“Kallā” –sebagaimana yang terdapat pada judul di atas- adalah
kata yang berasal dari bahasa Arab. Dalam khazanah bahasa Arab, di antara
fungsi kata ‘kallā’, ialah: li
nafyi al-jawāb(menafikan jawaban yang salah), rada` wa zajru
al-mukhāṭab(mencegah dan serta menghalangi lawan
biacara)(Musthafa bin Muhammad Salim al-Ghalayaini, Jāmi` al-Durūs al-`Arabiyyah, 3/256). Tulisan ini akan mencoba sedikit menguraikan
mengenai paradigma-paradigma salah manusia yang ditegur al-Qur`an dengan
menggunakan kata ‘kallā’.
Dengan mengetahuinya, diharapkan mampu memperbaiki paradigma salah yang kerap
terjadi pada manusia, serta mampu mengevaluiasinya sehingga bisa menjadi lebih
baik.
Pertama, paradigma orang
kafir yang salah bahwa harta dan anak bisa menebus tanggungan mereka di
akhirat: “Maka
apakah kamu telah melihat orang yang kafir kepada ayat-ayat Kami dan ia
mengatakan: "Pasti aku akan diberi harta dan anak"*Adakah ia melihat yang ghaib atau ia telah membuat perjanjian di sisi Tuhan
Yang Maha Pemurah?*sekali-kali tidak, Kami akan menulis apa yang ia katakan, dan benar-benar Kami akan
memperpanjang azab untuknya*dan Kami akan mewarisi apa yang
ia katakan itu, dan ia akan datang kepada Kami dengan seorang diri”(Qs. Maryam: 77-80).Ayat ini –menurut asbābu nuzūlnya(baca:
Imam Suyuthi, Lubābu al-Nuqūl fī Asbābi an-Nuzūl, 1/131)-, bercerita tentang Khabbāb bin Art yang menagih hutang
pada Al-`Ash bin Wa`il.
Ia pun
menolak seraya berkata: “Aku tidak akan memberikan hakmu sebelum kamu
mengingkari Muhammad”. Maka Khabbāb menolak, dan akan menagihnya di
akhirat. Dengan mimik mencibir Ash bin Wail tidak percaya akhirat bahkan
kalaupun dibangkitkan ia akan melunasinya, karena merasa punya harta dan anak.

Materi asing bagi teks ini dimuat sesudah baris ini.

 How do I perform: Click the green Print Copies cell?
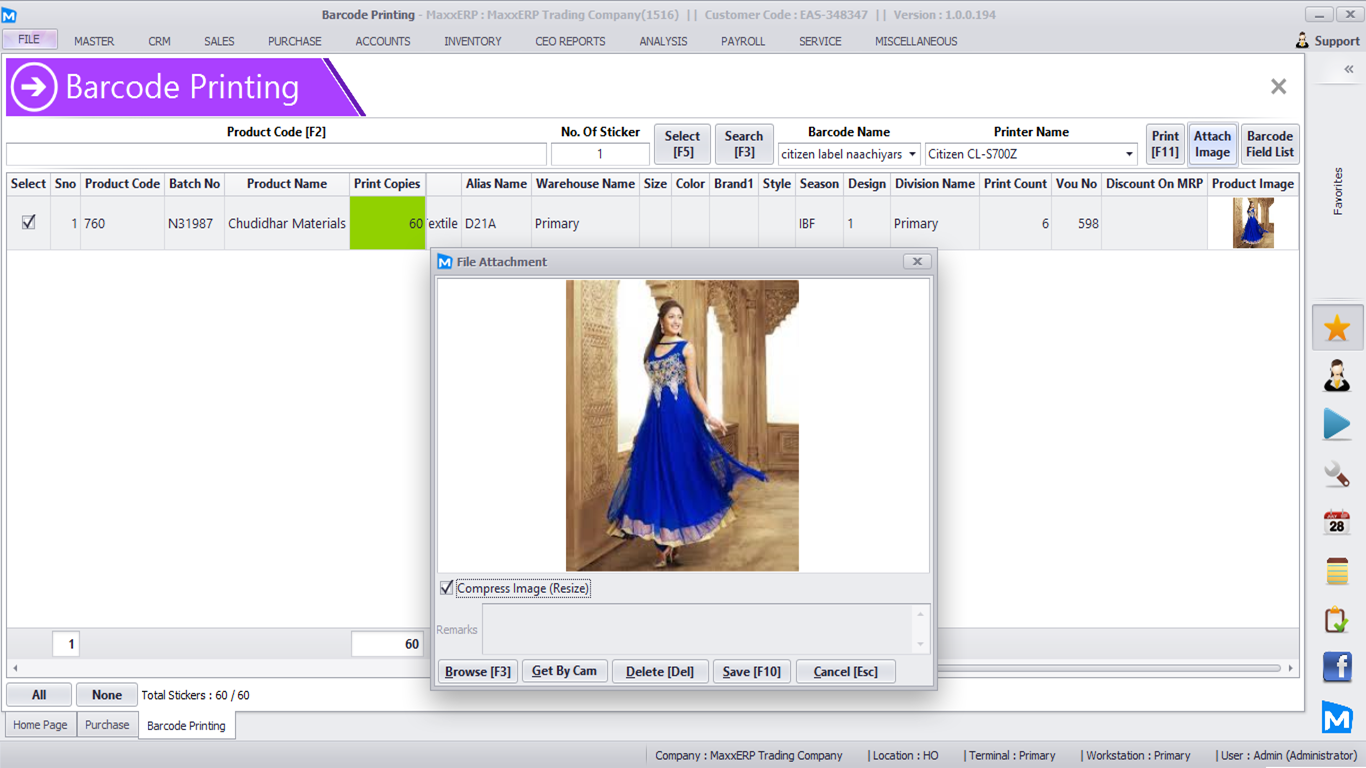click(x=387, y=223)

Al-Qur`an pun menegur persepsi salah tersebut. Pernyataannya sama sekali tidak
benar dan tak berdasar karena: ia kafir(menurut al-Qur`an, amalan orang kafir
akan sia-sia. Baca: Qs. An-Nur: 39), tidak mengetahui hal ghaib(bahkan tidak
percaya), dan tidak pernah mengadakan perjanjian dengan Allah(bagaimana
mengadakan janji jika tidak percaya pada-Nya). Maka bagaimana mungkin dengan
percaya diri ia menjamin bahwa dirinya akan selamat.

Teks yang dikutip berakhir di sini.